Written problem ::
Format each line of the listing below as an item in a numbered list, leaving out blank lines.

Input material ::
☆ ☆ ☆ ☆

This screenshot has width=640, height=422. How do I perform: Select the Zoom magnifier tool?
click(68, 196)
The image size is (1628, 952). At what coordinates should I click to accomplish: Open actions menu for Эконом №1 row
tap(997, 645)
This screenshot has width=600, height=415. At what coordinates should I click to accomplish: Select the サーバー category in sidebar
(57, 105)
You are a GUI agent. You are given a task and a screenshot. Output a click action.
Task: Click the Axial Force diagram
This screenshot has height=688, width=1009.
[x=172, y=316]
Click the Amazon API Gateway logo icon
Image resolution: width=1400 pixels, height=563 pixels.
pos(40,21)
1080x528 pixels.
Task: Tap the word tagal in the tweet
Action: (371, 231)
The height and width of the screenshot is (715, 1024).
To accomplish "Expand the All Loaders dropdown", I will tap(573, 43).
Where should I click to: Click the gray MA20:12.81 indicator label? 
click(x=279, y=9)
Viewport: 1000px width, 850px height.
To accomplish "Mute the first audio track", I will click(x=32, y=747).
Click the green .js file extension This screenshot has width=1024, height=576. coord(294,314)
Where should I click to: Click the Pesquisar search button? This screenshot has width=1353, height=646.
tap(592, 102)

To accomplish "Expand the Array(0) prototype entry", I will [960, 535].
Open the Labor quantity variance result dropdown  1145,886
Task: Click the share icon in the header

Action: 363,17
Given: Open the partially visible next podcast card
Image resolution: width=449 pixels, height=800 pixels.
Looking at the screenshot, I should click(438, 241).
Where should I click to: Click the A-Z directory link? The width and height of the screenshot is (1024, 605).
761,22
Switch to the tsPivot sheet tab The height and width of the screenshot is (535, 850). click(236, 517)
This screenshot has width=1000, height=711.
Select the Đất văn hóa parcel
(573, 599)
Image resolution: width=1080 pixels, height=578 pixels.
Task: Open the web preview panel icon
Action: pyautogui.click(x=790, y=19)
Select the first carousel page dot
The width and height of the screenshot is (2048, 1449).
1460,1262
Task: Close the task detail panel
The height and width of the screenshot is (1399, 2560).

☆ ☆ ☆ ☆

Answer below ::
1. This screenshot has width=640, height=422. How do I perform: Select the Zoom magnifier tool?
2. click(68, 196)
3. The image size is (1628, 952). At what coordinates should I click to accomplish: Open actions menu for Эконом №1 row
4. tap(997, 645)
5. This screenshot has width=600, height=415. At what coordinates should I click to accomplish: Select the サーバー category in sidebar
6. (57, 105)
7. You are a GUI agent. You are given a task and a screenshot. Output a click action.
8. Task: Click the Axial Force diagram
9. This screenshot has height=688, width=1009.
10. [x=172, y=316]
11. Click the Amazon API Gateway logo icon
12. Image resolution: width=1400 pixels, height=563 pixels.
13. pos(40,21)
14. 1080x528 pixels.
15. Task: Tap the word tagal in the tweet
16. Action: (371, 231)
17. The height and width of the screenshot is (715, 1024).
18. To accomplish "Expand the All Loaders dropdown", I will tap(573, 43).
19. Where should I click to: Click the gray MA20:12.81 indicator label? 
20. click(x=279, y=9)
21. Viewport: 1000px width, 850px height.
22. To accomplish "Mute the first audio track", I will click(x=32, y=747).
23. Click the green .js file extension This screenshot has width=1024, height=576. coord(294,314)
24. Where should I click to: Click the Pesquisar search button? This screenshot has width=1353, height=646.
25. tap(592, 102)
26. To accomplish "Expand the Array(0) prototype entry", I will [960, 535].
27. Open the Labor quantity variance result dropdown  1145,886
28. Task: Click the share icon in the header
29. Action: 363,17
30. Given: Open the partially visible next podcast card
31. Image resolution: width=449 pixels, height=800 pixels.
32. Looking at the screenshot, I should click(438, 241).
33. Where should I click to: Click the A-Z directory link? The width and height of the screenshot is (1024, 605).
34. 761,22
35. Switch to the tsPivot sheet tab The height and width of the screenshot is (535, 850). click(236, 517)
36. This screenshot has width=1000, height=711.
37. Select the Đất văn hóa parcel
38. (573, 599)
39. Image resolution: width=1080 pixels, height=578 pixels.
40. Task: Open the web preview panel icon
41. Action: pyautogui.click(x=790, y=19)
42. Select the first carousel page dot
43. The width and height of the screenshot is (2048, 1449).
44. 1460,1262
45. Task: Close the task detail panel
46. The height and width of the screenshot is (1399, 2560).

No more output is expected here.